Metal matrix composites have been recognized as a feasible approach to obtain a new generation of biodegradable Zn-based material. Nevertheless, there is a great challenge in achieving good dispersion properties of the bioactive reinforcements within zinc matrix. A novel and facile approach, namely graphene oxide (GO)-assisted hetero-aggregation, were developed to achieve uniformly dispersed nanoceramics in the Zn matrix, by using very low-content (0.03 vol%) GO as a linker between the Zn matrix and reinforcement.
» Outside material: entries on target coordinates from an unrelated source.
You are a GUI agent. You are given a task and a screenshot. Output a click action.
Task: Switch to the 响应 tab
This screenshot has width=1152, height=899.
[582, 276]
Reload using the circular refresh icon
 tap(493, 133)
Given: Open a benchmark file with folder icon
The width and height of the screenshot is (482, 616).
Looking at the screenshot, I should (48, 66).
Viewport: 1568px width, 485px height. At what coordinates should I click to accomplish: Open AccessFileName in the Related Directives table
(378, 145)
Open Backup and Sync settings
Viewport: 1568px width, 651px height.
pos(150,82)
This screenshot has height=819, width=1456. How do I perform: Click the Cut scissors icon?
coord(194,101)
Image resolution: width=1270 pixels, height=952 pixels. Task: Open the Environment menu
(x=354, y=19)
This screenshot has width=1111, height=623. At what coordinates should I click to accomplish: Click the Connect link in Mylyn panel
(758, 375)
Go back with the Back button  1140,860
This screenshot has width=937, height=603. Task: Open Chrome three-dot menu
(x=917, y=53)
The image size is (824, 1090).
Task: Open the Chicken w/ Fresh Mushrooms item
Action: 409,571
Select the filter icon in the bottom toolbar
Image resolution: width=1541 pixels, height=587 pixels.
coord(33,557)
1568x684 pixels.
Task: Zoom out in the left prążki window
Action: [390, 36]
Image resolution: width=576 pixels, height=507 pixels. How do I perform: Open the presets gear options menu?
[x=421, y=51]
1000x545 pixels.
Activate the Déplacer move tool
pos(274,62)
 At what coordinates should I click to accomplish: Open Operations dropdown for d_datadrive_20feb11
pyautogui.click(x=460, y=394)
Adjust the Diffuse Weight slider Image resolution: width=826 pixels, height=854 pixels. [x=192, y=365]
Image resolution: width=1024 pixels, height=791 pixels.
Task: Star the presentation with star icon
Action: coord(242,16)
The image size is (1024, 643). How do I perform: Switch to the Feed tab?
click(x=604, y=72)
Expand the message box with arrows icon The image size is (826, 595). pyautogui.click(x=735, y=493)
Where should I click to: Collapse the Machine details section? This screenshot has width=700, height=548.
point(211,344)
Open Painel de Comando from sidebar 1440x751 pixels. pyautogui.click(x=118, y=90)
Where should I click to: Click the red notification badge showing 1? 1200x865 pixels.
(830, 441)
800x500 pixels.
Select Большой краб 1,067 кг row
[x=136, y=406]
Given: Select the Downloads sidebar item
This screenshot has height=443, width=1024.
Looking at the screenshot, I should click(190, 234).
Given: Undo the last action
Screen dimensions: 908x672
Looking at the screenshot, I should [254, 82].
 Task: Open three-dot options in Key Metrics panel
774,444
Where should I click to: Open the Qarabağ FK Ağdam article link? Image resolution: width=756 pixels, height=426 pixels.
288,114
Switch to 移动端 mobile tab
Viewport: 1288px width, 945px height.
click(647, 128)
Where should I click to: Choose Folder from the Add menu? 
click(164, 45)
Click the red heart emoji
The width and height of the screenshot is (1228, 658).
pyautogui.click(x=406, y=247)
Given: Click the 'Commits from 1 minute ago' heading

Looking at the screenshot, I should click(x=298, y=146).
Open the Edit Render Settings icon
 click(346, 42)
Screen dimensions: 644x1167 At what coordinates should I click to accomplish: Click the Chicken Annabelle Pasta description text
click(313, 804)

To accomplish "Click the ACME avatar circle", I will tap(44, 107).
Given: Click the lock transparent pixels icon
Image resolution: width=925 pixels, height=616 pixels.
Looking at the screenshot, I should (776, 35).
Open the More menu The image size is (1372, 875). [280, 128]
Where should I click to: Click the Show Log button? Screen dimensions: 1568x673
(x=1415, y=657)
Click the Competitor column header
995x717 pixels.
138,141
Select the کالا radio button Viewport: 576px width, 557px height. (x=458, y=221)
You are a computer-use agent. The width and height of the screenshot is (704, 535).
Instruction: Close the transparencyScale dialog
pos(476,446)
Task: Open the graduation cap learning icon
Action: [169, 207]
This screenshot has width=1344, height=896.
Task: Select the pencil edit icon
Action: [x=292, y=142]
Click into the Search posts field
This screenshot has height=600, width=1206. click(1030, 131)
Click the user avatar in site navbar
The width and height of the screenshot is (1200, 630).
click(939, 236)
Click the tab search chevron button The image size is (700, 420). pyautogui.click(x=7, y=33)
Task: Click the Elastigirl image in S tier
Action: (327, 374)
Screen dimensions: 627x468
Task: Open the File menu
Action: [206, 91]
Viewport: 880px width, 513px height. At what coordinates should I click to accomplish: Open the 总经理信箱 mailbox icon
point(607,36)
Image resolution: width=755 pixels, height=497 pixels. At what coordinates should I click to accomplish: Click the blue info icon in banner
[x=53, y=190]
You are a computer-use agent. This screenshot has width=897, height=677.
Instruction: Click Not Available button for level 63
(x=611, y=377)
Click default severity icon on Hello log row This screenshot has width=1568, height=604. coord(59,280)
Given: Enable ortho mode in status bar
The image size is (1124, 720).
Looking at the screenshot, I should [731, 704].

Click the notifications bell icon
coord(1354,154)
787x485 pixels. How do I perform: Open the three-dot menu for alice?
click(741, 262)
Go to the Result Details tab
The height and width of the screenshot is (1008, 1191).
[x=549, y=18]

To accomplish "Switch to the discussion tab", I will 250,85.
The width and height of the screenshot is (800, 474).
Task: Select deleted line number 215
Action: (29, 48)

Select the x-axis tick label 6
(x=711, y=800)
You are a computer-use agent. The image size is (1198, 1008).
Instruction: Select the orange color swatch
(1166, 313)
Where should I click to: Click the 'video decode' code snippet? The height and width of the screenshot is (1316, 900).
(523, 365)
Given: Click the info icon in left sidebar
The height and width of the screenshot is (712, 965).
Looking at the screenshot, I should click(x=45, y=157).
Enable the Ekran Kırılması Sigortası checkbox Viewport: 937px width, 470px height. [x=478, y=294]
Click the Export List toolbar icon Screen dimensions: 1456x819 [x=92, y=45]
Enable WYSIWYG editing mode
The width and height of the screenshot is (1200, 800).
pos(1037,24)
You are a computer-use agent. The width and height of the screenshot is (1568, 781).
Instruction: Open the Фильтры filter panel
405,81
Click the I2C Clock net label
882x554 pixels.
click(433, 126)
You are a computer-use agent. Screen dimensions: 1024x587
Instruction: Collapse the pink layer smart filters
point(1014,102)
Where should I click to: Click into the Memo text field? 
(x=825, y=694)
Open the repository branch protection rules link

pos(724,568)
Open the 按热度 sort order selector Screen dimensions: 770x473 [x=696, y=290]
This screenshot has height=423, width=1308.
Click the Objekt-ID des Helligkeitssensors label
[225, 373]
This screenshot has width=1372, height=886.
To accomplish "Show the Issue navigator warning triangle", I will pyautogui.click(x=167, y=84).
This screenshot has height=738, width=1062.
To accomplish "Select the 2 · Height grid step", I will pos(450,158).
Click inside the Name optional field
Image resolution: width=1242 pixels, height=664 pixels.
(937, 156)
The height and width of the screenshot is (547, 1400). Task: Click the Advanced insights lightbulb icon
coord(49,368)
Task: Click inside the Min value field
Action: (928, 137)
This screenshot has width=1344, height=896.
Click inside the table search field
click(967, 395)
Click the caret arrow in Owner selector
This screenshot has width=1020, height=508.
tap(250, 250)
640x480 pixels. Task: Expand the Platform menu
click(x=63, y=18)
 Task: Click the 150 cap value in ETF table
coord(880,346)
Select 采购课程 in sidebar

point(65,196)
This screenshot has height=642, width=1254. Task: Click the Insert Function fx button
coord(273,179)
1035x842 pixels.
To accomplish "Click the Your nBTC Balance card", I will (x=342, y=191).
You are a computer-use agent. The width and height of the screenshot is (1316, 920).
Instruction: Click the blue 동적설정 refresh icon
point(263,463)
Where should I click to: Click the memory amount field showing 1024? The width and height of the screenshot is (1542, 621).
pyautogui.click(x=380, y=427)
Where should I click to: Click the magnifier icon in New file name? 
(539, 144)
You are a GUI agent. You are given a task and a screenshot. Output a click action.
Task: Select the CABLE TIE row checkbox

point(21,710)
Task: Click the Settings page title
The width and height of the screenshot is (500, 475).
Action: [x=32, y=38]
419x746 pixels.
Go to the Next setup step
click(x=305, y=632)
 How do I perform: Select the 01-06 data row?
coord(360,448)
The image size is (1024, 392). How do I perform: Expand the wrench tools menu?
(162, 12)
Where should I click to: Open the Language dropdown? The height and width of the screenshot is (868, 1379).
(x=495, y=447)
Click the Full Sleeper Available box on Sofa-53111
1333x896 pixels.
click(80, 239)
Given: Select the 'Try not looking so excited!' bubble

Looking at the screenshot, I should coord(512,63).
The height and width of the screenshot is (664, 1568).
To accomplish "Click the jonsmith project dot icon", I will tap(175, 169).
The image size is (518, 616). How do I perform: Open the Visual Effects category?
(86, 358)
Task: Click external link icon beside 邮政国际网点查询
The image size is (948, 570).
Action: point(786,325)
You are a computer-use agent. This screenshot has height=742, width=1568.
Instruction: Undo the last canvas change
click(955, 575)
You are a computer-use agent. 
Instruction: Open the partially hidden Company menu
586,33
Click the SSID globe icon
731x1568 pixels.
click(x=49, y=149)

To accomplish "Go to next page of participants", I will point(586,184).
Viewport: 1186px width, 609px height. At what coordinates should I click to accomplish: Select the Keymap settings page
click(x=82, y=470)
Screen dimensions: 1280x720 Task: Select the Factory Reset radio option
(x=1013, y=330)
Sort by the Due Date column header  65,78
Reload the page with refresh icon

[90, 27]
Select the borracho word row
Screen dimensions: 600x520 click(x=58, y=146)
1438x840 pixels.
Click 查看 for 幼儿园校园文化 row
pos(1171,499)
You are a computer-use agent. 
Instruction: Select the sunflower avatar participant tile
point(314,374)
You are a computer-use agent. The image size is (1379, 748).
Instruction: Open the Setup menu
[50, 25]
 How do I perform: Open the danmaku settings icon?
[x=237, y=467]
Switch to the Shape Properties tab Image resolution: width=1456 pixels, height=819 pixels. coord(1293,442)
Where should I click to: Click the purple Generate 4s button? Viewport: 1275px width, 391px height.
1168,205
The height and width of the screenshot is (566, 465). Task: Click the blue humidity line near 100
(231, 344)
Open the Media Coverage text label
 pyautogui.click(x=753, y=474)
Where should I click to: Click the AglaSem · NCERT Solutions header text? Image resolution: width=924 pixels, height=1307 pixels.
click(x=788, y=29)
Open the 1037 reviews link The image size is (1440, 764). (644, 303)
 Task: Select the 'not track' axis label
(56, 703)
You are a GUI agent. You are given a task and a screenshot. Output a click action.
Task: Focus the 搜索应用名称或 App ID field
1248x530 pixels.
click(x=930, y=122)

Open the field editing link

The negatively-charged GO becomes a suitable "bridge" connected the positively-charged metallic powder and bioactive reinforcement by charge neutralization in polarity solvent. Three kinds of reinforcements, including MgO, ZnO and CuO, were used to verify the feasibility of the above-mentioned method. As-sintered 3CuO/Zn matrix composites, which possessed uniformly distributed reinforcement, uniaxial compressive strength of 301.2 MPa, failure strain over 40%, moderate corrosion rate of 0.063 mm·y, acceptable cytocompatibility and antibacterial property, should be a useful material for orthopedic applications.